Dolly Parton won the ‘greasy pole’ contest

When Parton was about 10 years old, she started singing on The Cas Walker Show. At one of the events Walker put on, there was a contest called the “greasy pole.” It involved a telephone pole that was sanded down smooth and then greased up with lard. At the top of the pole was $250. Parton had a plan to get to the top of the pole (a seemingly impossible feat). 

“First I got myself good and wet, then went out into the parking lot and rolled around in the dirt,” she wrote in her first memoir, Dolly: My Life and Other Unfinished Business. “I thought if I could get enough sand and dirt stuck to me, it would give me better traction going up the pole.”

She was right. When it was her turn to climb the pole, the crowd laughed at the kid covered in dirt. But as she made her way to the top, people started cheering.

However, after she reached the prize, the cheering soon turned into disgruntled muttering. People realized that young Parton was a singer at the event and so they thought the contest was rigged. But Walker set them straight.    

“How could a greasy pole be fixed?” he shouted at the crowd. “Either you can climb the damn thing or you can’t. Nobody said you couldn’t roll in the dirt. If this young lady is smart enough to do that, she deserves the money. Hell, it’s my money! I didn’t expect to have to give it away at all. This girl has taught me something today, and that in itself is worth two hundred and fifty dollars.”

Dolly bought her family their first TV

$250 was a lot of money for Parton. So she decided to buy something she thought would benefit her whole family—a television set. 

“It would bring excitement and contact with the outside world that we had never known,” she wrote. “Not least of all, my family could finally see me sing on The Cas Walker Show.”

Prior to their TV, the Partons’ big source of technological entertainment was their battery-operated radio, which they had to listen to sparingly because batteries were expensive. But when they did listen, they loved to tune into the Grand Ole Opry. So a TV was very exciting.

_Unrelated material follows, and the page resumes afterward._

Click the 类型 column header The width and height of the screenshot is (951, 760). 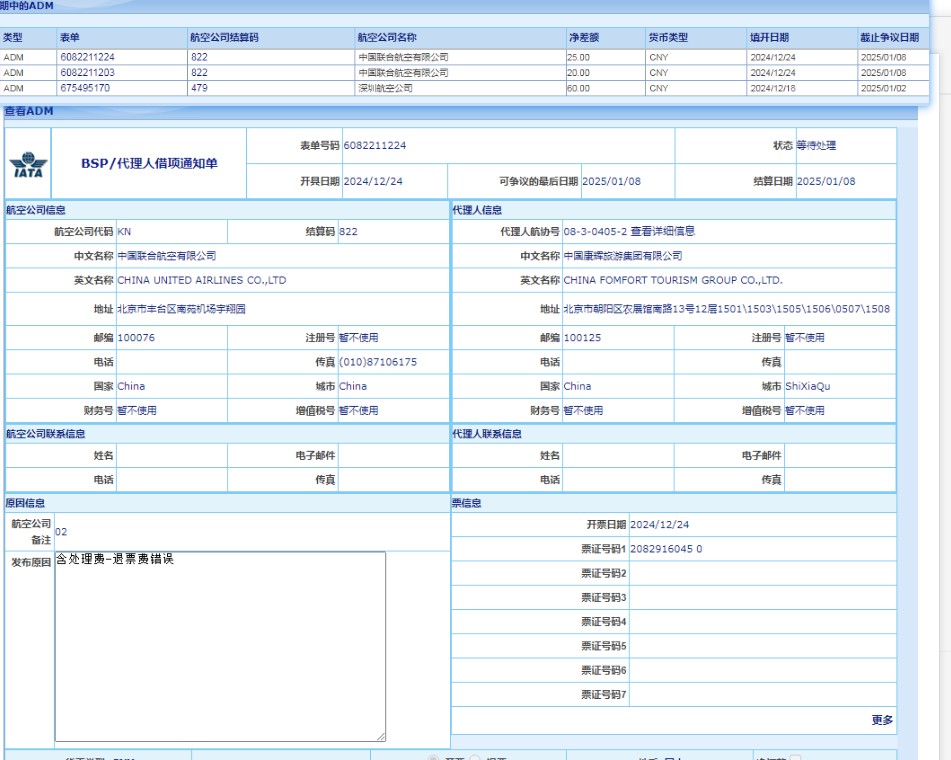tap(13, 37)
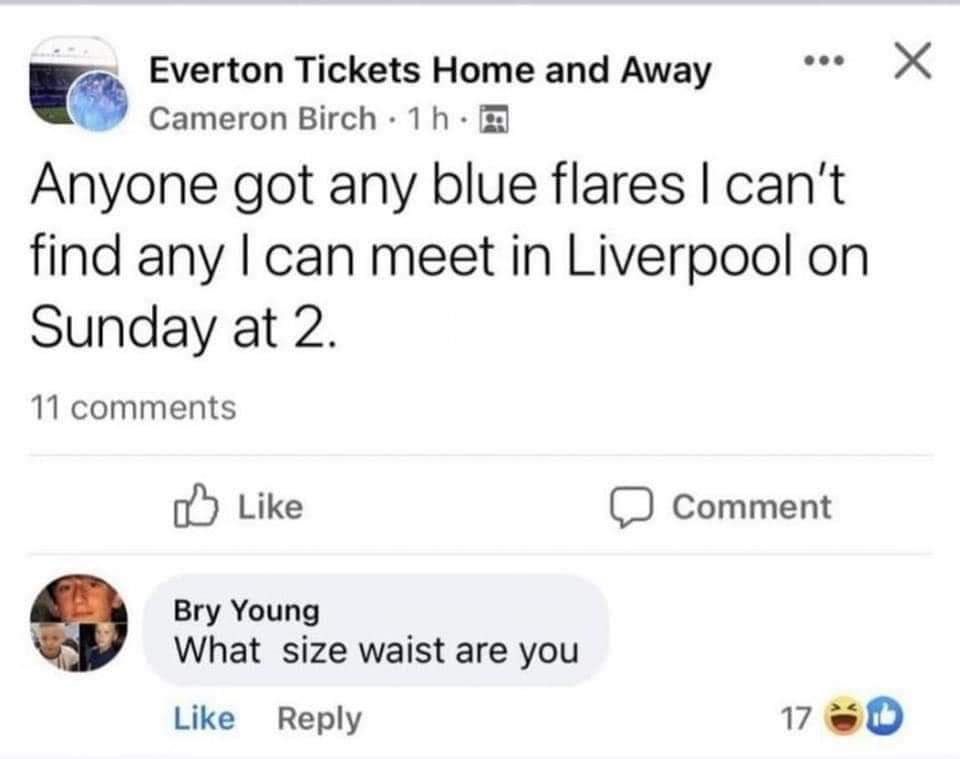Visit Cameron Birch's profile
Screen dimensions: 960x759
click(262, 120)
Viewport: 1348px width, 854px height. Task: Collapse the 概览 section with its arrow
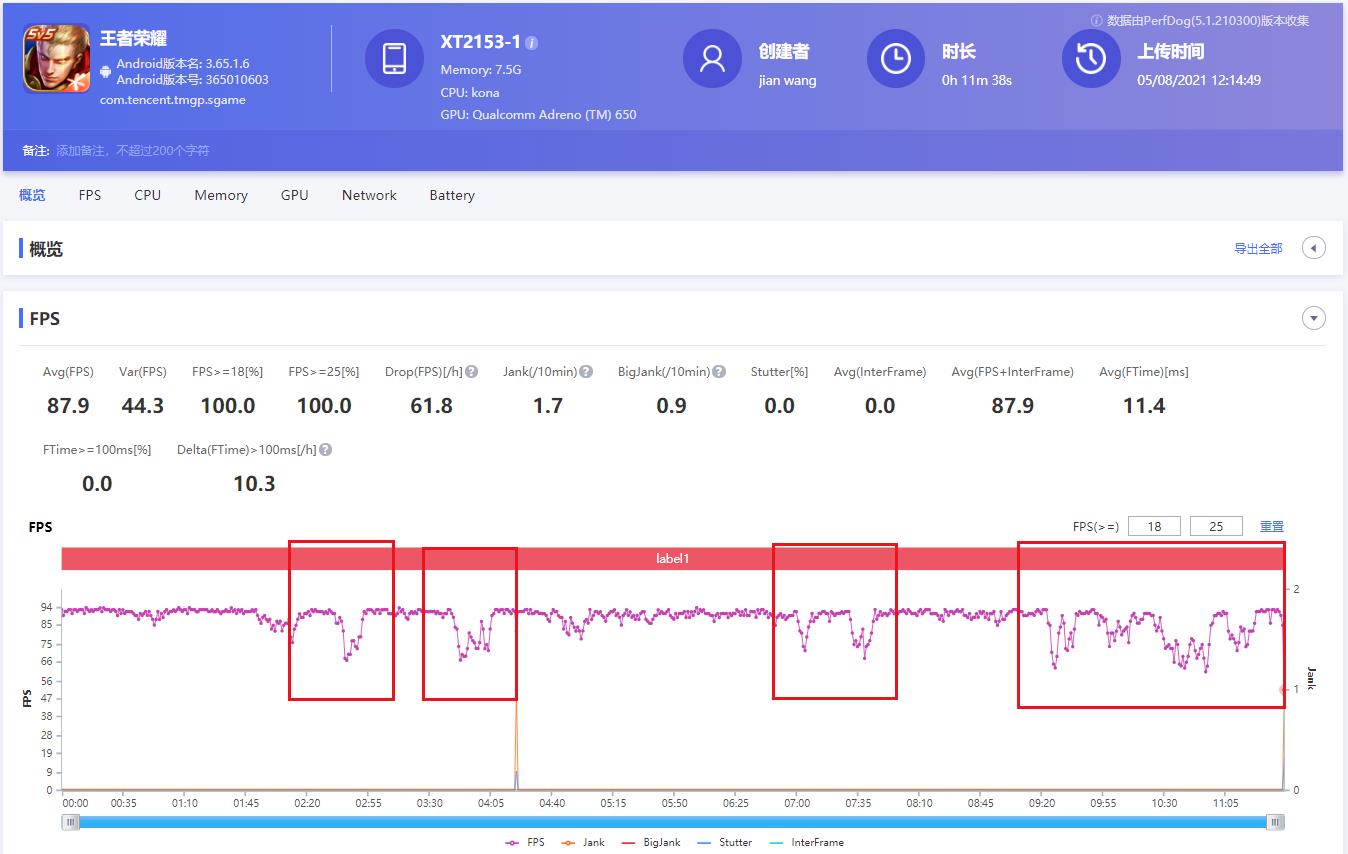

It also changed everything 

Why the Partons got rid of the TV

“There is a movie called The Gods Must Be Crazy in which a Coke bottle falls from an airplane and profoundly changes the lives of a tribe of Bushmen,” wrote Parton. “My TV had the same effect on that bunch of hillbillies.”

Right away, the Parton kids were glued to the television set for the eight hours a day there was programming. There were cartoons in the afternoon but what everybody really loved to watch was Gunsmoke. When Gunsmoke came on, the whole family was enraptured. And pretty soon, extended family and neighbors started coming over to watch the show. There’d be 25-30 people crammed into the Parton shack crowded around the snowy 19-inch black-and-white TV.  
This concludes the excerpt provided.